PROBLEM TO WORK ON
Pick up the forum thread below about the centennial tree and continue it from its last post.

# centenial tree



## paccity (Jul 24, 2011)

some pic's of the tree that we have on display at our museum ground.View attachment 191855
View attachment 191856
View attachment 191857
View attachment 191858
View attachment 191859


----------



## slowp (Jul 24, 2011)

The article about useless loggers was good.


----------



## ChainsawmanXX (Jul 24, 2011)

Greene County Indiana Information - Great Sycamore Tree
This here is a HUGE sycamore limb... Mind you this was just the limb. When I used to live in Indiana I went by this limb alot. Its really magnificent!


----------



## madhatte (Jul 24, 2011)

Those color pics are great! It took me a moment to realize how old they are.


----------



## rodeo (Jul 24, 2011)

Damn! 42 FT.! in circumference! Approx. 160" Dbh (13+ ft. if my math is correct, which it probably isn't). That's a big-ass sycamore. mtsam is probably gonna try to take credit for falling it - I know he's done a little sycamore falling in Indiana ha ha 

PS. Sam, great to finally touch base with you last night. You can now consider yourself a member of the world's most exclusive club... I can count on one hand the amount of people who have my land-line phone #. Ha Ha


----------



## Rounder (Jul 24, 2011)

I was stunned....to say the least. I feel like high-society now. I'll be calling constantlyumpkin2:.

Take care and take some pics of that fir sale and post them in the falling thread pard - Sam


As always, thanks for sharing the pics Paccity


----------



## rodeo (Jul 24, 2011)

Paccity - wow, great pics. Oregon kicks ass on many different levels. Huge trees, great Summer skiing, great beer, steelheading, crabbing, clamming, etc... 

Back to the big tree part. Love the pic of the guy climbing. What a pickle (the tree, not the guy).

Sam. I'll get pics for sure. There are some pretty nice d fir on the sale but nothing that would hold up in this thread so I'll get em in the falling thread and let you critique my stumps. Be safe and hopefully I'll see you at the lumberjack saloon here in a few weeks.

SUPPLIED DATA

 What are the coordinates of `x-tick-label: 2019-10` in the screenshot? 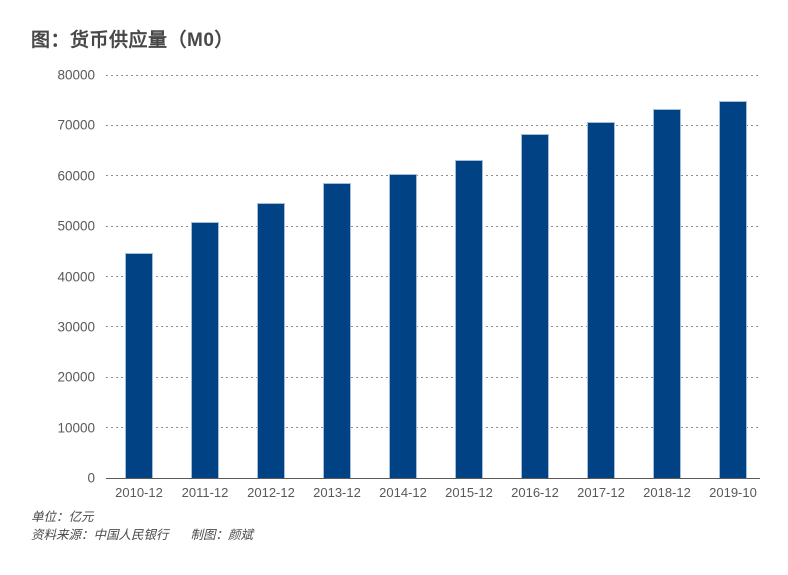 It's located at (733, 492).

ANSWER SECTION
----------



## Rounder (Jul 24, 2011)

rodeo said:


> Paccity - wow, great pics. Oregon kicks ass on many different levels. Huge trees, great Summer skiing, great beer, steelheading, crabbing, clamming, etc...
> 
> Back to the big tree part. Love the pic of the guy climbing. What a pickle (the tree, not the guy).
> 
> Sam. I'll get pics for sure. There are some pretty nice d fir on the sale but nothing that would hold up in this thread so I'll get em in the falling thread and let you critique my stumps. Be safe and hopefully I'll see you at the lumberjack saloon here in a few weeks.


 
Sounds good pard, I've seen your stumps....not a thing to worry about there.


----------



## paccity (Jul 24, 2011)

forgot one. View attachment 191971


----------



## paccity (Jul 24, 2011)

slowp said:


> The article about useless loggers was good.


 
and the article about wet water being new tech.


----------



## paccity (Jul 25, 2011)

need to restate on the i.d. on some of the pic's. got the mixed up. the color pic's were not the centenial log bot a onther big fir droped in 1959 down by coosbay or. still workin on some more of the display log. and more articales from the forest log. but heres one of the centenial log in 48.View attachment 192012


----------



## Greystoke (Jul 25, 2011)

Awesome fir tree! Wish they would hurry up and invent a time machine so that I could go back in time with my big saws, tree jacks, and of course, my chain grinder...either that or the discovery of a planet carpeted with timber like that, to supply lumber for some other treeless planet...oh yes, I am waiting!


----------



## paccity (Jul 25, 2011)

the thing that i like is on the one pic of it falling is how close everyone is standing to it. today the saftey natzis would #### themselves if they saw that.


----------



## Greystoke (Jul 25, 2011)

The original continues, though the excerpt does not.